How to Tame Time Gobblers and Meeting Monsters
Wasted time spent in poorly planned meetings regularly leads the list of worker productivity woes. Rampant meeting inefficiency abounds. The issue is so prevalent that it’s a recurring Dilbert cartoon theme. One New Jersey based technology firm has tested an idea requiring staffers to stand to keep their meetings brief. It has helped. The likelihood of meeting success or failure is determined well before a meeting time is circulated or the conference call time is reserved. Fortunately, much of the meeting pain and time drain is avoidable.
Hallmarks of bad meetings include having no agenda, no specific goal, too many people or the wrong people, no official note taking and time keeping, and poor follow through. A survey of 150 corporate meetings across 50 industries found that half had no written meeting agenda. The missing agenda starts the effectiveness downward spiral. It gets worse. Less than one third of the observed meetings had someone capturing minutes of the meeting. Only one in ten meetings tracked during the study included the critical follow through process and clear communication of next steps.
More Effective Meetings
Effective meeting leaders choose to be “we” focused thinkers. Business philosopher Peter Drucker observed, “The leaders who work most effectively, it seems to me, never say 'I'. And that's not because they have trained themselves not to say 'I'. They don't think 'I'. They think 'we'; they think 'team'. They understand their job to be to make the team function. They accept responsibility and don't sidestep it, but 'we' gets the credit.... This is what creates trust, what enables you to get the task done.”
1. Agenda
Plan, prepare, and circulate the agenda. The agenda acts as the meeting road map and stopwatch. Clearly explain the individual’s participation so they can prepare their materials and their information points appropriately. An effective agenda includes the meeting purpose and goals. Time invested in a well prepared agenda tells the meeting participants: “here is why this will be a good investment of your time.’
2. Right People
Meetings are only productive when attended by the right people. Your meeting team should be comprised of people who have direct experience with the issue to be discussed and a track record of success. Meeting members should share a vested interest in making the right decisions and a willingness to move beyond personal agendas. Andrew Carnegie explained, “Strength is derived from unity. The range of our collective vision is far greater when individual insights become one.”

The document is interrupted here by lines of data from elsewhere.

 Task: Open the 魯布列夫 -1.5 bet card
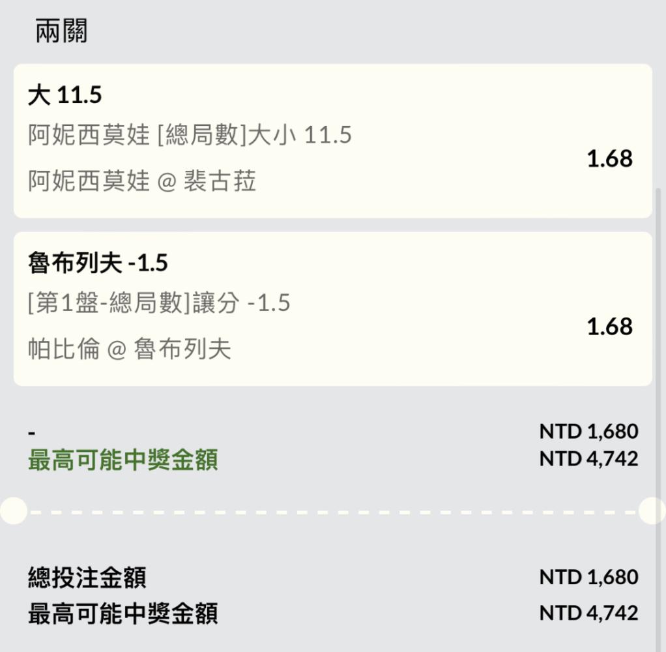pos(332,309)
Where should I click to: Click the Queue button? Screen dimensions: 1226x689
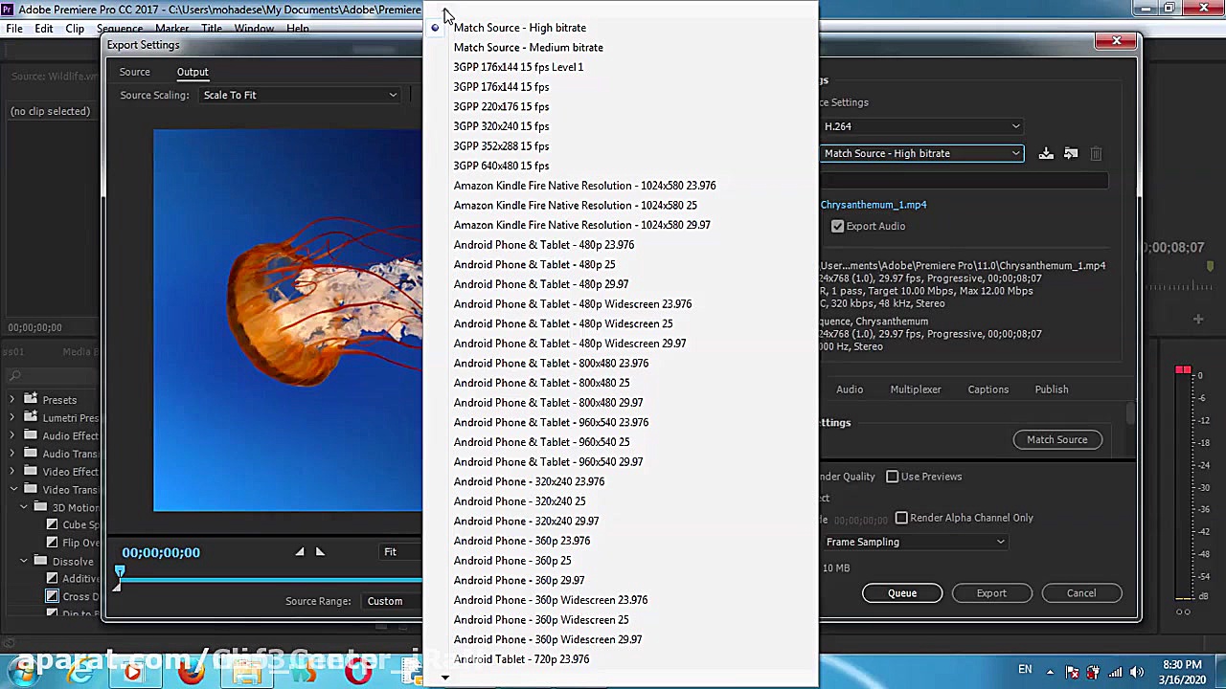pyautogui.click(x=901, y=593)
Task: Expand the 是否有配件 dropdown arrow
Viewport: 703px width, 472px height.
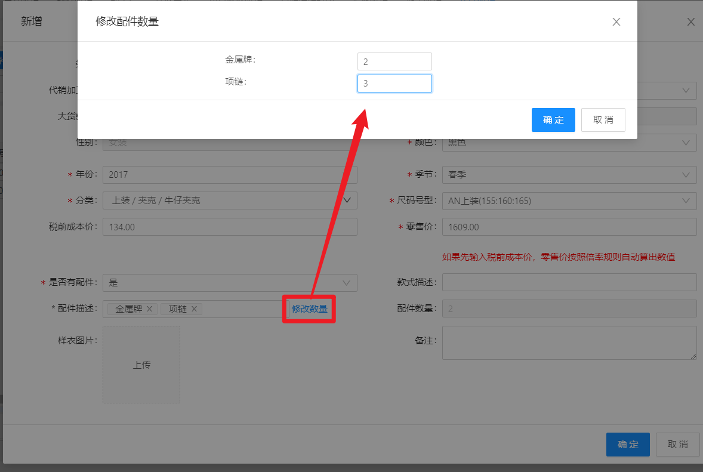Action: pos(346,283)
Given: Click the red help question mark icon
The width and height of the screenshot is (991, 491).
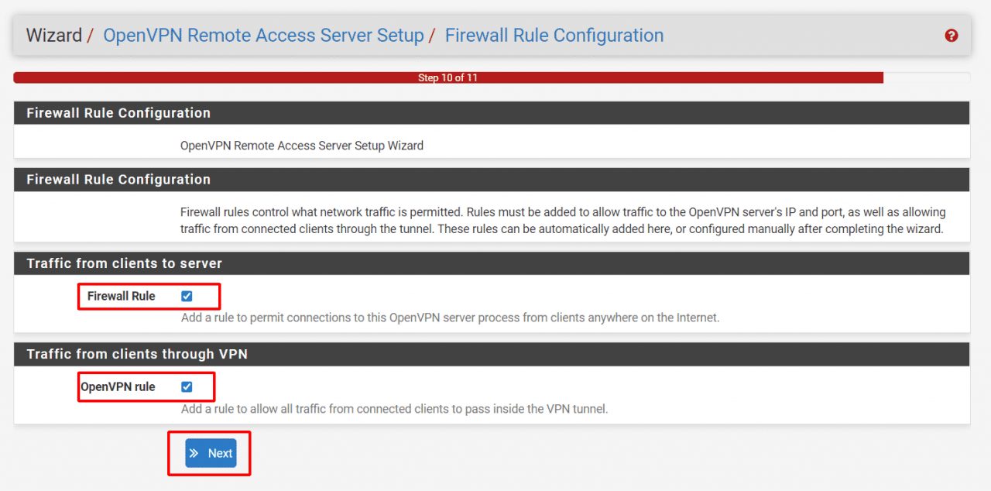Looking at the screenshot, I should (952, 36).
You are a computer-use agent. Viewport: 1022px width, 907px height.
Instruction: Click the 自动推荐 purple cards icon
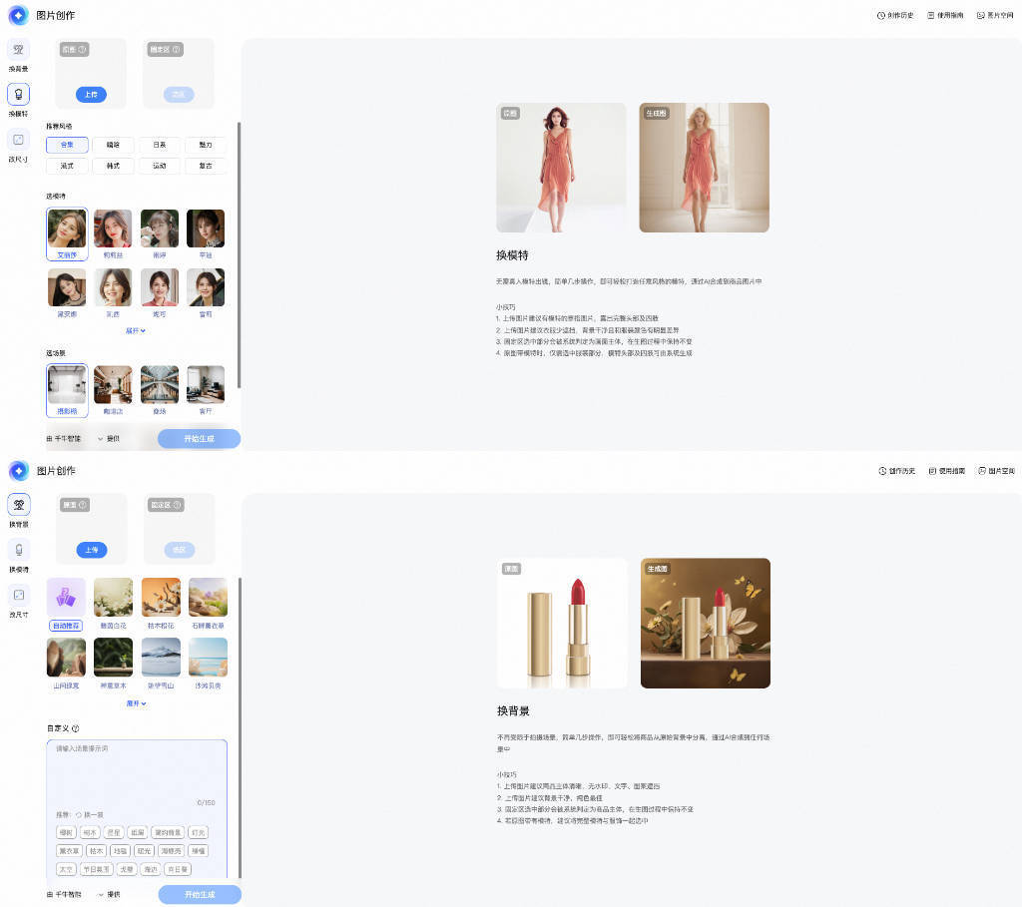point(66,597)
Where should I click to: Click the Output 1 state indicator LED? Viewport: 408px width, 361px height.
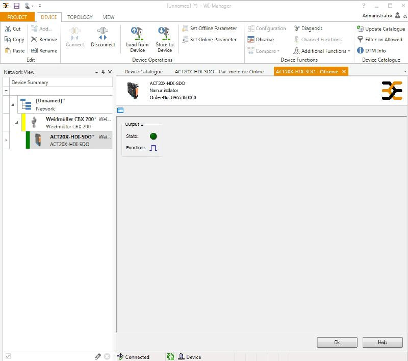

The people who are vital to the meeting’s effectiveness are those that must make the decision and assume responsibility for its success.
3. Zero Tolerance for Electronic Interference
No cell phones. No PDAs. No electronic divas. No laptops. No exceptions. Each attendee is either in the meeting, focused and contributing to the team, or they aren’t. Be iron willed in this area. If everyone else in the room can close down electronic gear, for the good of the group, so can this electronic diva.
4. Designate A Time Keeper and Scribe
An important way to respect time and increase meeting effectiveness is to have a specific person ‘of influence’ who acts as that meeting’s time keeper and scribe. Treat it as an honor and not an administrative dumping ground. This person is empowered before the meeting begins to move attendees from subject to subject in a timely manner and to move discussion to an “additional research box” if it can not be easily handled in this meeting’s framework. Keep this Time Keeper/Scribe position rotating if you have more than one meeting.
5. Summarize and Clarify
Be sure your agenda allows time for the meeting leader to summarize and gain consensus on each key item. If you have to take a verbal vote on each agenda action item - do so. You do not want people appearing to agree in the meeting and then pursuing a conflicting agenda when the meeting concludes. The meeting scribe can capture the agreement and the individual vote on the key action items. Assign responsibility and due dates to any follow up on action items. The meeting team needs to clearly know “What action steps are due. What reports or projects are to be prepared and by whom? “
6. Follow up
If a second meeting is required, the best time to set it up is before the first meeting ends.
Send out ‘thank you’ meeting notes, action items, and timelines within 24 hours of your meeting. This follow up step will put you in the top ten percent of meeting leaders and in meeting productivity.